The past few Saturdays I've gone out with my mom  to Toys R Us since they are closing all the stores. At my store, stuff is marked 40-60% off I believe. So my mom got me some bassinet sheets and a high chair.The highchair was originally $50 but we paid like $30. So that was a good deal. Plus it was the last one left. Had to grab it. This girl is set on everything she needs. Mommy and Daddy are more than prepared for her arrival.

So with Brianna not being here yet, my brain started turning. I have some theories on why she refuses to come out. They are silly so you have been warned. The first theory is we don't have her middle name picked out. With my other 3 we had their names fully picked out months in advance. We just can't seem to decide on one yet. I've given some that I like but you know how men are and say no about everything. Ugh. Pain in my ass. I've suggested Lynn, Erin, and Rey. I'm determined to have a child with some kind of Star Wars name in their name. Yes I'm a Star Wars geek. Could you not tell from my night gown above?  M second theory is I've been using a lot of products with eucalyptus. I'm wondering if the smell is very calming and calming my body down to not go into labor. I have a candle, pillow spray, and lotion. All from Bath and Body. It's a smell I love.
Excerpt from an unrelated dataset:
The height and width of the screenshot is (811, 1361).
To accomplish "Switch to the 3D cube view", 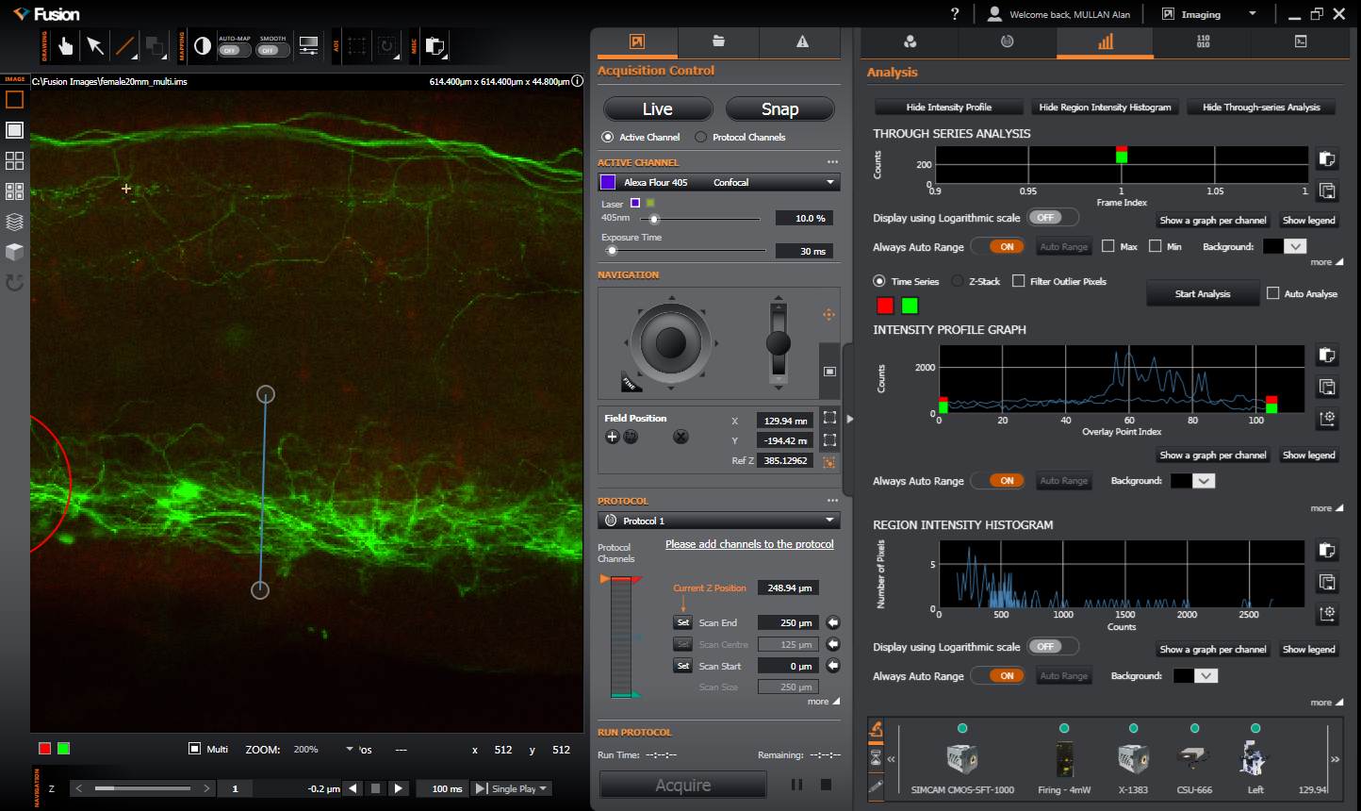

I've calmed down with the spray and candle but the lotion is hard to slow down on. I've been trying to use my lavender lotion lately now.

My next OB appointment I will be one day away from 40 weeks! I will have to discuss with my doctor what the next steps will be if I don't go into labor before then. I asked her at my last appointment to strip my membranes but she said with me being 3cm already there wouldn't be much to strip. I've also heard from some people that it honestly didn't help them. So my other 2 options would be induction or c-section. I hate c-section recovery. I want to avoid a c-section if possible. The nurses at the office think if I do get induced it would be the 13th of June. I'm like "Ugh, I really don't want her born on the 13th." But we'll see what my doctor says when I see her next Wednesday.